**TASK INSTRUCTIONS**
Repeat the data verbatim, from the line containing "Image resolution: width=1010, height=2576." through the line containing "Zasílání marketingových dat (446, 1325)", both lines included, and output nothing else.

**RECORDS FOR THE TASK**
<<<<
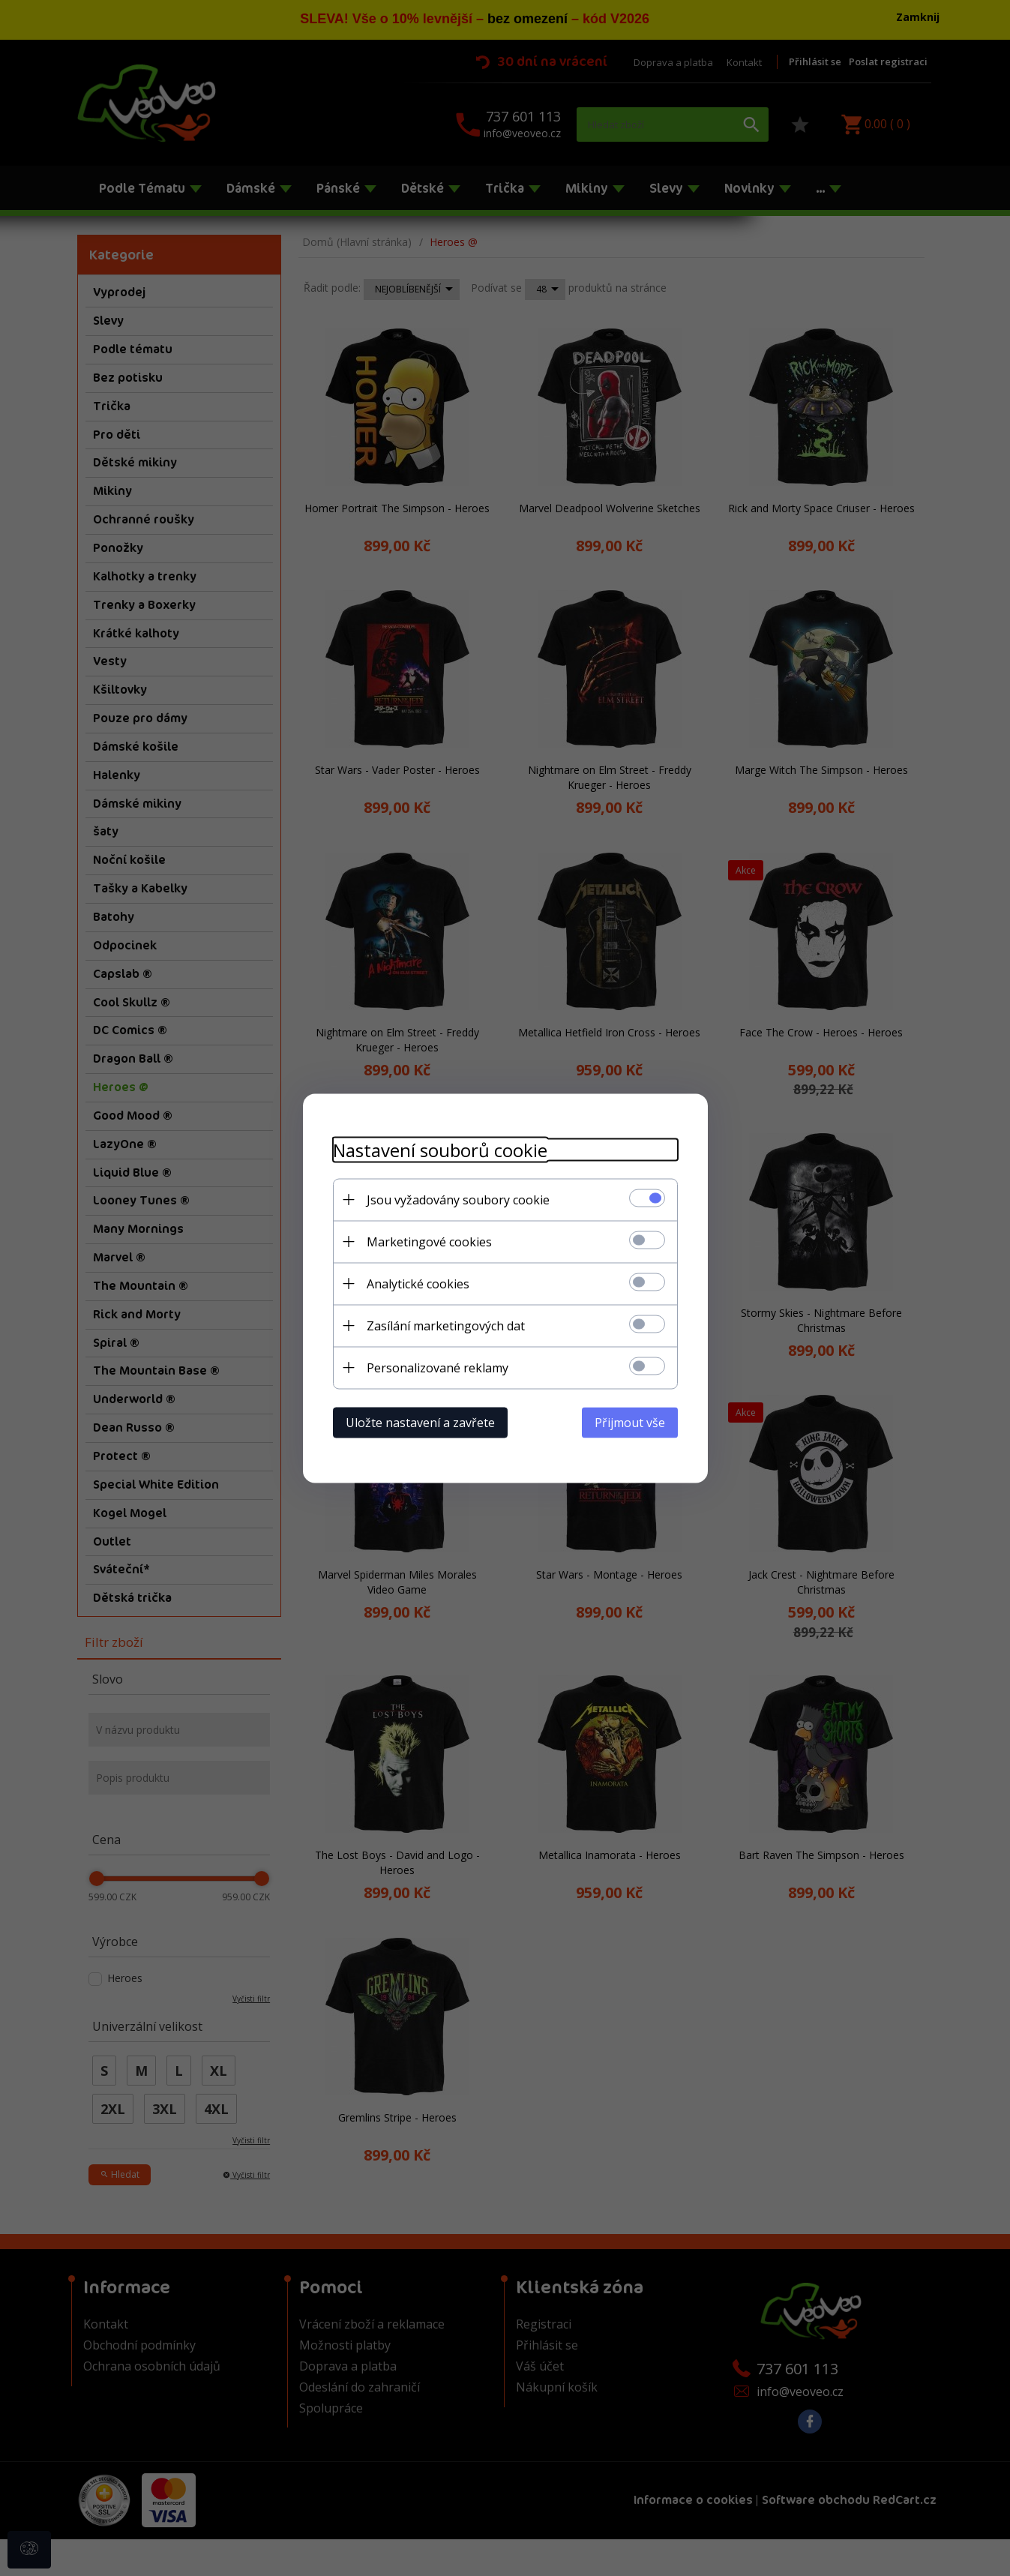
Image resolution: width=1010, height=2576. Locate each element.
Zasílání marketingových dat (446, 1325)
>>>>
<<<<
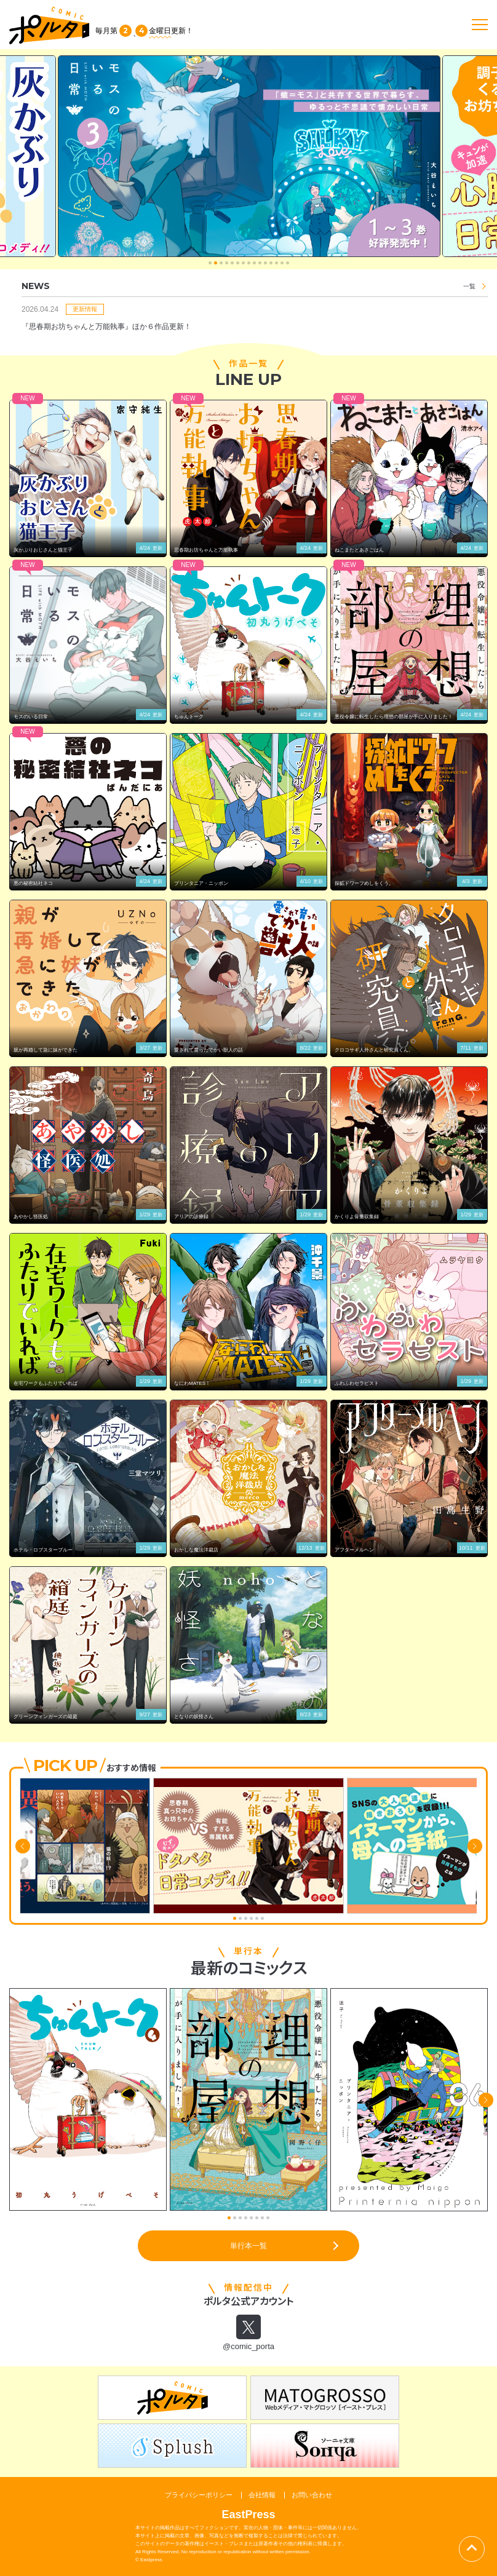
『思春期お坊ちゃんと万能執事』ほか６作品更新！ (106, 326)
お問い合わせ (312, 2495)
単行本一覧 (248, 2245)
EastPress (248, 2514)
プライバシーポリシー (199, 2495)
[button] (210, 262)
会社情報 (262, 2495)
>>>>
<<<<
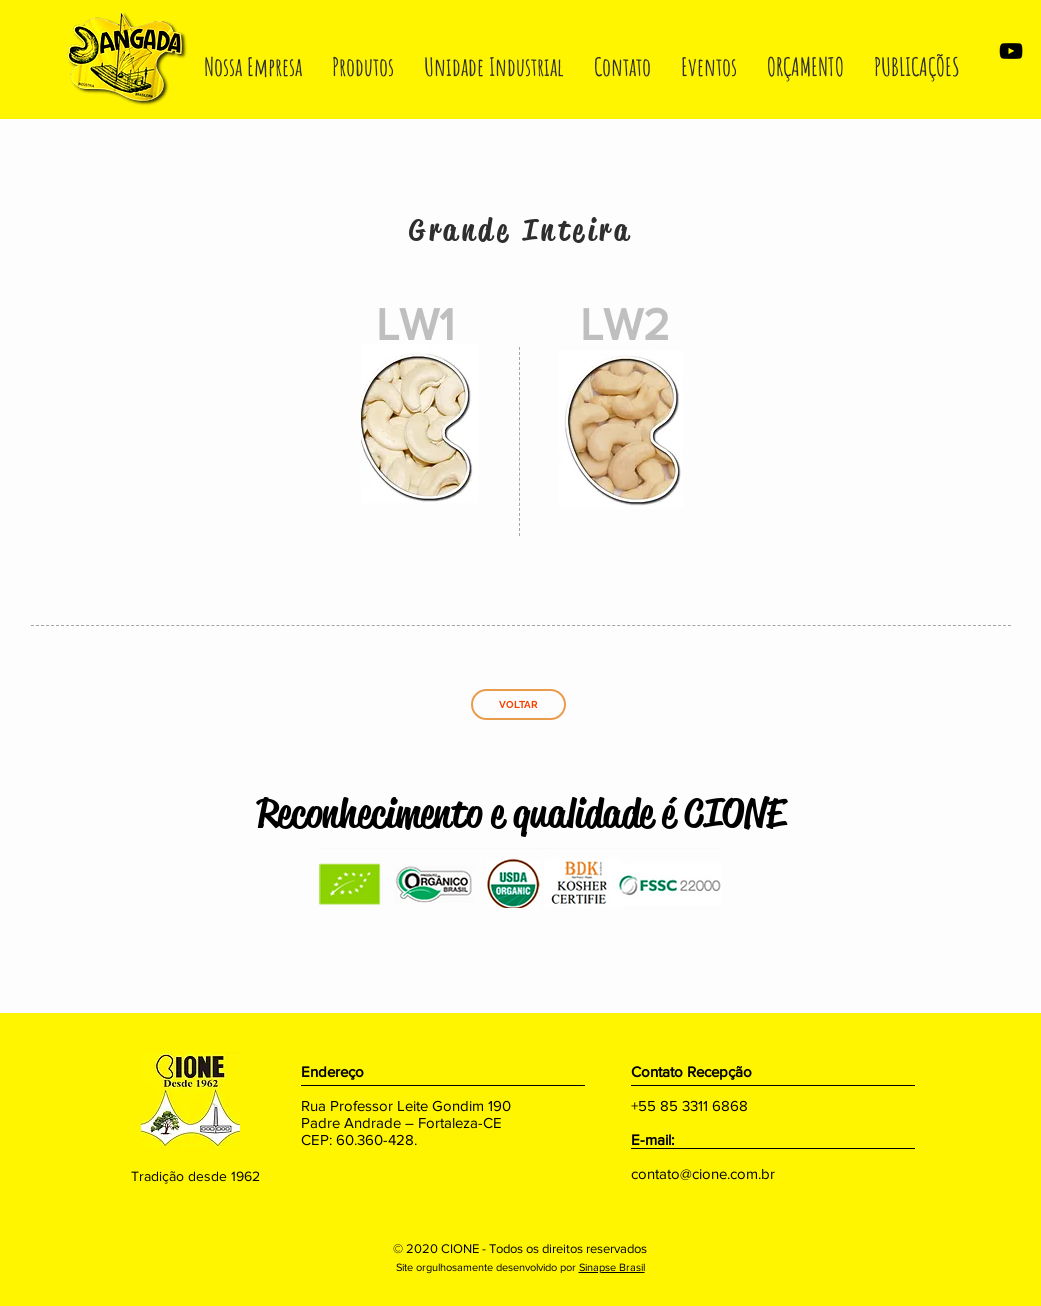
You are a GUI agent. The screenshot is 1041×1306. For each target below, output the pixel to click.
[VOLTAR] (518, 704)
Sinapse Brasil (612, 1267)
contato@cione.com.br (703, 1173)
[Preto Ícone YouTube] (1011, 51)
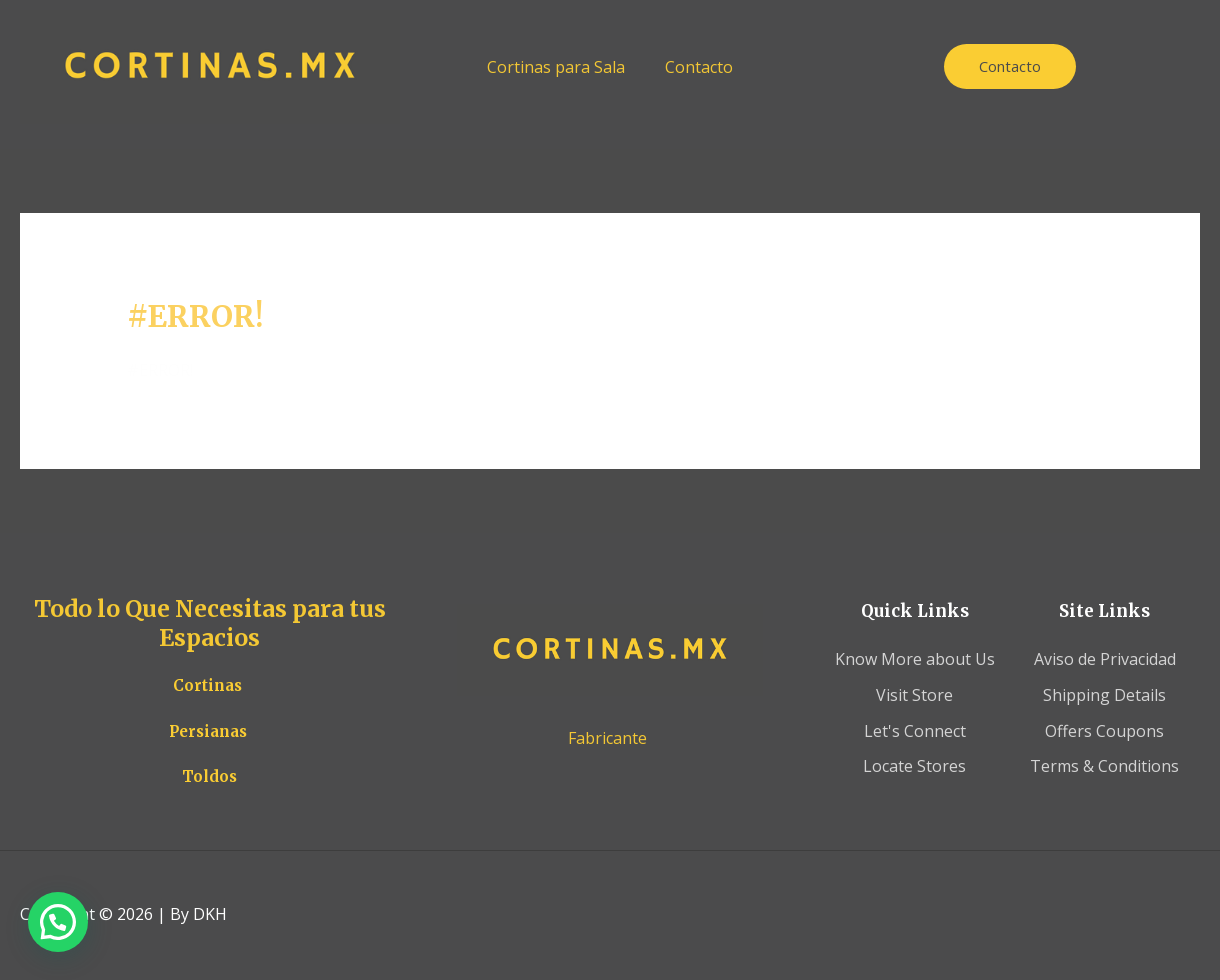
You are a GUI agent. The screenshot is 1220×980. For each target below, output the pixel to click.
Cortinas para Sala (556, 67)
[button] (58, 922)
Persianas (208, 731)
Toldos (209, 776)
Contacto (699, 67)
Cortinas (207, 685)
>>>>
**ANSWER FOR THE TASK**
Image resolution: width=1010, height=2576. Locate each element.
Zasílání marketingových dat (446, 1325)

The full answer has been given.